De acordo com os relatos reunidos pela reportagem, após tomar conhecimento da suposta ameaça contra a criança, um dos responsáveis entrou no colégio e também teria ameaçado agredir a professora. Testemunhas precisaram intervir e conter o familiar.
A Polícia Militar foi acionada, embora não tenha sido informado quem solicitou a presença dos agentes. Militares do 12º BPM atuaram no local por meio do programa Patrulha Escolar e permaneceram nas proximidades da unidade também no dia seguinte.
O caso provocou forte repercussão entre pais e responsáveis, principalmente pela gravidade da acusação envolvendo uma profissional responsável por crianças pequenas. Até a publicação da reportagem, o colégio não havia informado se a professora foi afastada preventivamente nem se havia instaurado procedimento interno para apurar a denúncia.
Além da ocorrência policial, a direção da escola decidiu alterar as regras de entrada e saída da instituição. Antes do episódio, responsáveis tinham acesso ao interior do colégio para levar e buscar os alunos diretamente nas salas de aula. Após a confusão, a entrada passou a ser restrita, impedindo que pais e familiares ultrapassem a porta principal.
A decisão desagradou parte das famílias, que passaram a questionar não apenas as novas regras, mas também a forma como a instituição estaria conduzindo o episódio. A mudança acabou ampliando a repercussão de um caso que inicialmente envolvia apenas a professora, a criança e seus responsáveis.
A direção do Colégio São Vicente de Paulo foi procurada pela imprensa para esclarecer as circunstâncias do ocorrido, inclusive sobre eventual afastamento da profissional e abertura de investigação interna, mas não se manifestou diretamente.
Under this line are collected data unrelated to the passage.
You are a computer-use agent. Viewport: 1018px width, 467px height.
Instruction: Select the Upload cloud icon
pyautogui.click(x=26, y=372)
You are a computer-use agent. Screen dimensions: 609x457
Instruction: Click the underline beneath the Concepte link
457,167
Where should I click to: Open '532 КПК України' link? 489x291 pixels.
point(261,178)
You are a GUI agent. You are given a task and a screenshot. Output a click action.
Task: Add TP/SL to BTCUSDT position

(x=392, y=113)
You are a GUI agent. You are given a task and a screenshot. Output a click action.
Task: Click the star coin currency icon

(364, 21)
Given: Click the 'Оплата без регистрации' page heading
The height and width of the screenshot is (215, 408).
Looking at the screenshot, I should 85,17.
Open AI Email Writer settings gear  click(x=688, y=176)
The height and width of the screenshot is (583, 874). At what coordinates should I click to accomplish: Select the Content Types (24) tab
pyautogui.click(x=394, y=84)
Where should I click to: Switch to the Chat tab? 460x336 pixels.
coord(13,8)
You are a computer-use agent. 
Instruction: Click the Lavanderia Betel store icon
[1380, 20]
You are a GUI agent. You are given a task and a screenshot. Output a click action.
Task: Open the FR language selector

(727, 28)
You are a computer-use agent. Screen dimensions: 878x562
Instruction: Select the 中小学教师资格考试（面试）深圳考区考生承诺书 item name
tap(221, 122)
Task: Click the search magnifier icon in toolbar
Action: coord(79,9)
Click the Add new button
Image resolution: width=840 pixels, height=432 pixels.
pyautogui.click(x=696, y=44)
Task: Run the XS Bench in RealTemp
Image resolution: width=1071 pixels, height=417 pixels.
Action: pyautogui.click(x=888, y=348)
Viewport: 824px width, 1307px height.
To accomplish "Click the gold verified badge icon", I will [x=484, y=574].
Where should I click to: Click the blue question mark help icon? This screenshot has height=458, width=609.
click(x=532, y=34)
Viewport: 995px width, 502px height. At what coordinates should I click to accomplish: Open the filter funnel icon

Posteriormente, a instituição publicou nas redes sociais uma nota de repúdio relacionada à matéria divulgada.
O episódio reúne duas acusações graves que ainda precisam ser esclarecidas: de um lado, a denúncia de que uma educadora teria ameaçado fisicamente uma criança dentro do ambiente escolar; de outro, a acusação de que um responsável teria respondido à situação também com ameaça de violência.